Gabe’s remarks clearly rattled Susan. She immediately objected to his characterization, insisting that Gabe was not a foster child, as that term is legally defined.
“I am doing extremely well now,” Gabe next told Susan.
Fueled with rage, Susan sought to paint the Briners as greedy individuals who were trying to cash in on her son’s circumstances. She claimed that they held Gabe back in high school so that they could continue to collect social security benefits. “Isn’t it so that if you hadn’t been held back a year at school, your Social Security benefits would have ended when you turned eighteen?”
“You have no idea what you’re talking about,” Gabe said, holding back tears.
Gabe told the court that initially he gave the Briners his entire twelve hundred dollar Social Security check. More recently, he paid half the money to help cover his room and board.
As the day wore on, Susan grew more and more confrontational. She demanded yes or no answers from her son and continued to pursue topics that were irrelevant to the murder case. Disturbingly, she grilled him about his alleged hatred of Felix.

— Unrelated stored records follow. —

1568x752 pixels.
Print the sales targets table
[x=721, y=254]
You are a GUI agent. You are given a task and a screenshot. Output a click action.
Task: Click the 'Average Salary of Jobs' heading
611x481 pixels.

“Didn’t you say you wanted to ‘gut him’?” Susan asked tearfully.
“No, God no, I never said that.”
“Didn’t you express absolute hatred of your father?”
“I’ve made mistakes. I have to live with that,” he said, anxiously rubbing his forehead. “It’s not easy that he’s dead, that I can’t say I’m sorry.”
It was just before 5 PM when Gabriel Polk finally rose from the witness chair and waved good-bye to jurors. “See you later,” he said, exiting the courtroom.
“I call for a mistrial!” Susan shouted, citing her son’s banter with the jury.
On Wednesday, the crowd in the gallery had dwindled for Sequeria’s second witness, former Orinda Police Chief Dan Lawrence. The prosecutor had rearranged his witness list to accommodate Adam Polk’s vacation plans. He would call Susan’s eldest son later in the trial and forge ahead with testimony from members of law enforcement.
Lawrence, who was now the chief of a neighboring police department, was called to testify to the phone call he received from Felix Polk one week before his murder. During the call, Felix claimed that Susan had “threatened to blow his head off.”
Sequeira’s examination of Lawrence lasted just five minutes, however, Susan kept the law enforcement officer on the stand for more than one hour, arguing that Lawrence was an expert on police protocol and had expertise on domestic abuse cases. It seemed she was anxious to introduce jurors to the idea that victims of domestic abuse don’t always report incidents to police, thus explaining why she had not reported the alleged abuse she now claimed occurred throughout her marriage.
“Isn’t it true that women who are victims of domestic abuse back out, get scared, fail to appear, and make bad witnesses?” Susan asked Lawrence.
The police chief agreed, saying that Susan’s scenario was possible.
Seemingly pleased with Lawrence’s response, she next asked him why her husband wasn’t prosecuted for his knowledge of underage drinking parties at the Miner Road house. She also wanted him to explain how Felix’s influence with people in high places might have spared him from being charged.
Lawrence was unable to answer many of Susan’s questions, including a number that stemmed from a letter she wrote to Moraga police complaining about their search of her home after Eli’s arrest on felony assault charges. The letter alleged that officers had roughed her up, handcuffed her, and threatened to tear her house apart, thus coloring her perception of the police department and leaving her distrustful of law enforcement officers.
Susan argued that it was her mistrust of police that caused her to flee to Montana—instead of reporting Felix’s murderous threats to authorities. She wanted to introduce her “state of mind” through Chief Lawrence. Susan had sent him a copy of the letter and was anxious to introduce it into evidence.